##### Extract #####

Data::Pipeable is based upon the idea of the Comprehensive Perl Archive Network (CPAN) [16] library Data::Storable, which allows storage and retrieval of Perl data structures to and from disk files. Due to an improved algorithm, the new implementation does not utilize any C code to improve portability. Due to a lack of any sensible way to reconstruct them, as well as the potential security problems involved in trying, references to functions are not transmitted.

Both import and export requests are simple, stateless transactions consisting of a single request and a single response. Currently each export request contains the file's portable name and the target file's size, protection, owner, mode, and modification time. If these attributes do not match those on the server, the file is returned along with its own attributes and PGP signature if available. The returned file is then checked locally for authenticity and installed if authentic. Each import request contains the file to be installed and all information known about it. This information includes the file's size, protection, owner, mode, modification time, and PGP signature if that is available. The remote client checks whether the file should be installed and installs it if installation is needed and allowed.

I have come to regret this design. I will soon be changing the import protocol to a two phase protocol (like RDIST's) with an initial probe for validity and a second phase in which the file is sent. This will not only save network bandwidth but also make the daemon more resistant to denial-of-service attacks where someone sends large unauthenticated requests to the daemon to keep it from processing valid requests. Currently invalid requests can fill filesystems with unauthenticated files.

DISTR's front-end program distr actually has a much more complex task than the daemon. Since the structure of inheritance defines an unlimited number of actions, the front end's job is to decide which actions to invoke. It does this in a very simple way, by looking at their attributes. An import event is meaningless without designation of a target file, while an export event is meaningless without a source file. When asked to import a file or files, the front end matches its request against all target files it knows about and imports only those targets. Likewise exports are performed only for defined source files.

Limitations

While DISTR may seem an advanced tool, it has many limitations imposed both by a need for simplicity and a lack of implementation time.

DISTR's daemon is inherently serial. It processes one request at a time, then looks for the next. This is both a limitation and a feature. While there is no compelling reason why the daemon cannot fork, I do not want it forking in my network! File distribution should never inhibit day to day operation of a workstation. Even if I do provide the daemon eventually with the ability to fork, I will limit it to at most four concurrent operations. This change, however, will change the semantics of DISTR. Currently, one can invoke serial updates on one host that are guaranteed to happen serially on all targets. This will not be so if the daemon can fork, and configuration files will have to be modified for this possibility.

##### Data lines #####

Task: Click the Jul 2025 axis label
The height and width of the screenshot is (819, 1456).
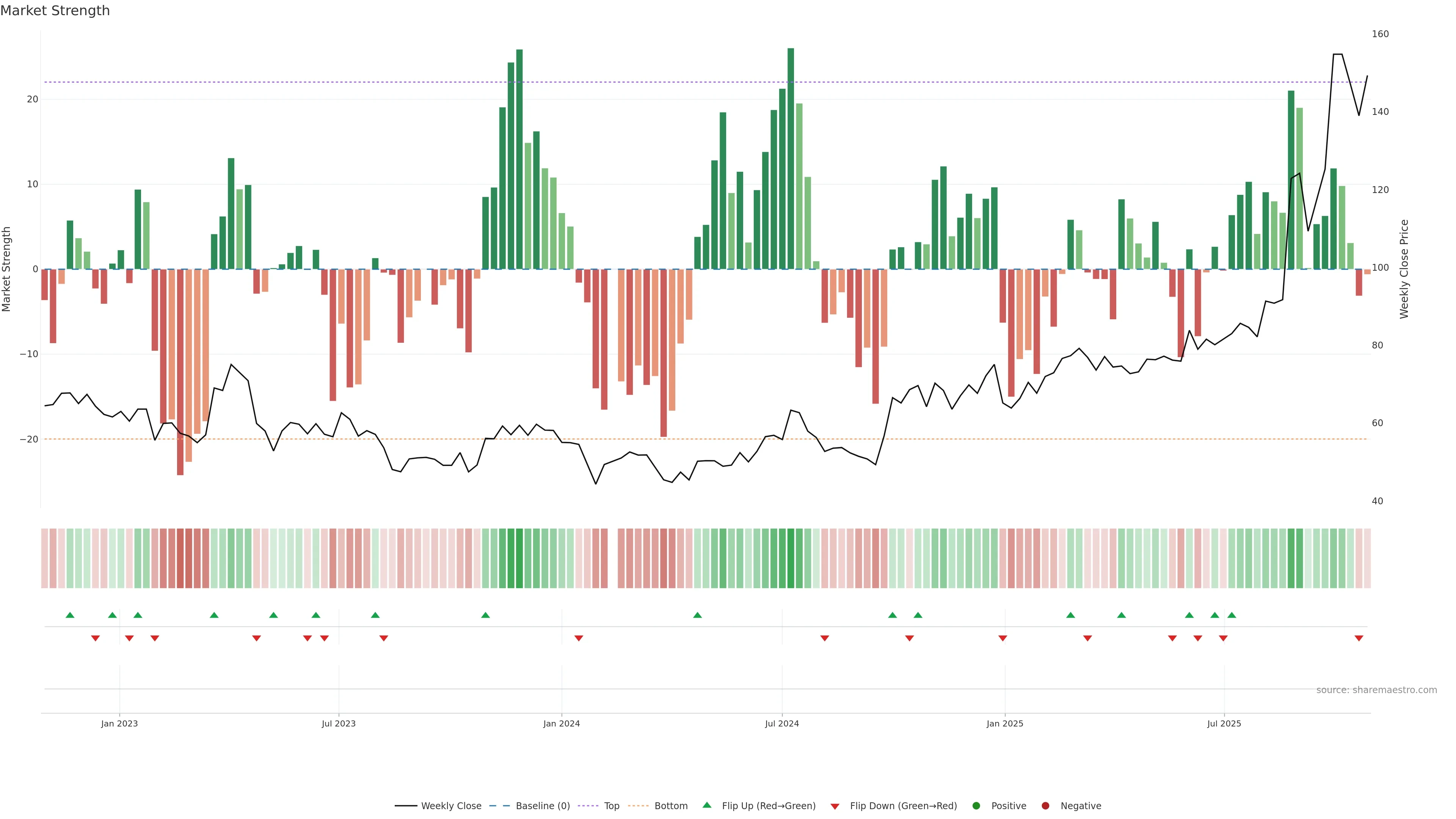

#####

◆ Problem to solve:
Pick up the write-up on the DISTR file distribution tool after its last sentence and carry it forward.

◆ Expected output:
The PGP implementation used in DISTR is version 2.6.2 using a variant of the front end written for PGP by Felix Gallo in implementing PENGUIN. This is a very limited implementation and provides the bare minimum of functionality. This is simply what was available at the time DISTR was written. I expect to replace this with a better PGP interface when possible.

DISTR's components, both client and daemon, scan the local configuration file as a text file to initialize themselves. Since this file contains Perl code, both of these compile that code on the fly. A lack of finesse in compiling each attribute's value results in quite cryptic error reporting, a deficiency I plan to remedy shortly.

While DISTR in principle will execute on any host supporting Perl and daemons, it has only been tested for UNIX. Further development is needed to make it truly portable, including using improved PGP library functions.

While DISTR provides a transport layer suitable for communication between diverse hosts, and a portable namespace that hosts share, DISTR specifies nothing about exactly what names hosts will agree upon and what transformations will occur in translating information from one format to another. Semantics-preserving transformations, such as distributing UNIX groups for use in NT, must be hand-configured by the user.

Security

Despite my best efforts, DISTR is frightfully insecure. Unfortunately, DISTR's serious security problems are the same as would be encountered when implementing any scalable stateless security mechanism on a network. It is quite easy to compromise it with a replay attack.

For DISTR to be scalable, we cannot include mechanisms that compromise that scalability. This means that we cannot defeat replay attacks the easy way by assigning serial numbers to requests and enforcing simply increasing serial numbers. Each host would have to remember the last request serial number from each other host, and rebuilding a host after a crash (when DISTR is most useful) would be problematic.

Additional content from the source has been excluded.